Paramount Plus joins Disney Plus and Max by removing multiple shows from its platform, and I'm sick of it
Big-name shows and international originals disappear overnight from Paramount Plus
Paramount Plus has left subscribers expressing "bewilderment and frustration" after the mass cancellation and removal of multiple shows, including international hits and big-name stars.
According to Deadline, the cull includes the Samantha Morton-starring The Burning Girls, the Jodie "Dr Who" Whittaker drama One Night, Eleven Hour Films' The Killing Kind, The Serial Killer's Wife, and the adaptation of the best-selling novel The Doll Factory – none of which (luckily) feature our best Paramount Plus movies roundup.
Other casualties, outside of the best Paramount Plus shows, include season two of The Flatshare and the crime drama Chemistry of Death. On top of all this, the UK service has dropped US remakes of shows including the Jimmy McGovern show Accused as well as new seasons of Quantum Leap.
Why Paramount Plus is cancelling so many shows
The reason for the cull is because Paramount has decided to change its strategy. In a memo to staff last week, execs explained that the streamer was now focusing on "Hollywood franchises, films and series which have mass global appeal" amid moves to cut costs and improve profitability. As the likes of Disney Plus, Hulu and Max have already demonstrated, one of the quickest ways to cut costs is to stop paying for programs, and Paramount Plus has clearly decided to adopt the same tactic.

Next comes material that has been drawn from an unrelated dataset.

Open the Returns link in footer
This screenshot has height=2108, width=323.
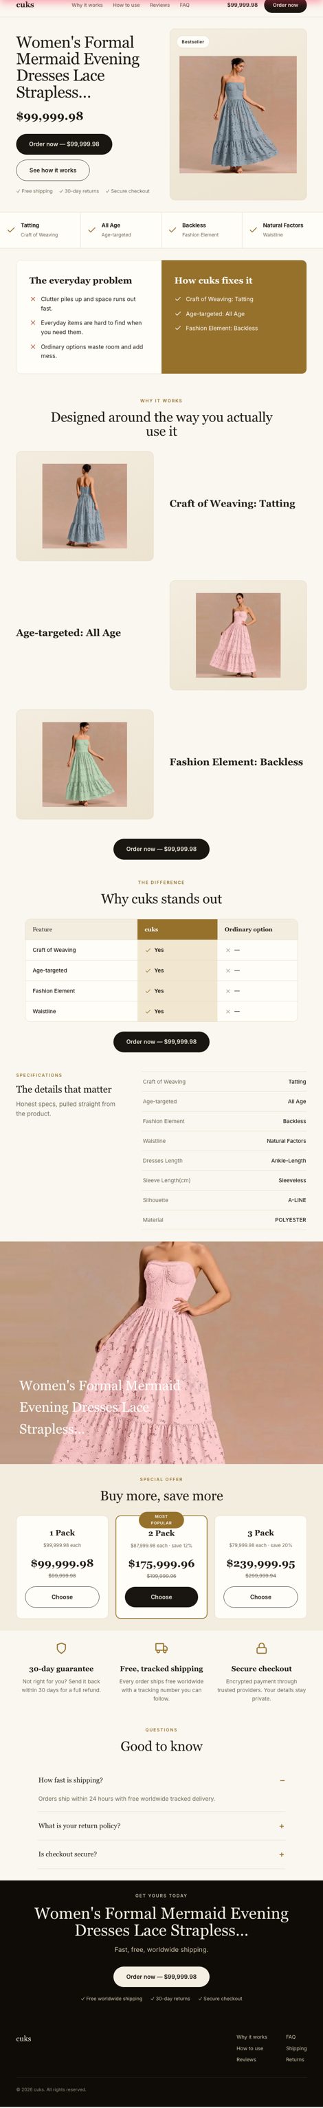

The other way to cut costs, of course, is to fire tons of staff – and Paramount is doing that too. In January, CEO Robert Bakish said (as reported by Reuters) that layoffs were coming – the total number is expected to be close to 800 people and Deadline expects an announcement in the coming days.

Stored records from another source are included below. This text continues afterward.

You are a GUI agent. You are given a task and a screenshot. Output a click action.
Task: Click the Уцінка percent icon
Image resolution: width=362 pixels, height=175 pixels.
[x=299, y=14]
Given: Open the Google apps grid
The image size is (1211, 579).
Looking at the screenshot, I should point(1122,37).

The news is terrible for the affected staff, of course, and it's also likely to be bad news for international show producers. As Deadline notes: "Many of the English-language originals hailed from producers already buffeted by commissioning slowdowns in many territories and re-orgs at key platforms and broadcasters."
Ultimately the streamlining and refocusing of so many of the best streaming services is going to be bad for us too. With streamers increasingly unlikely to bet on anything but the safest of movies and shows – those "franchises, films and series which have mass global appeal" – we could be faced with the same usual remakes, reboots and revivals.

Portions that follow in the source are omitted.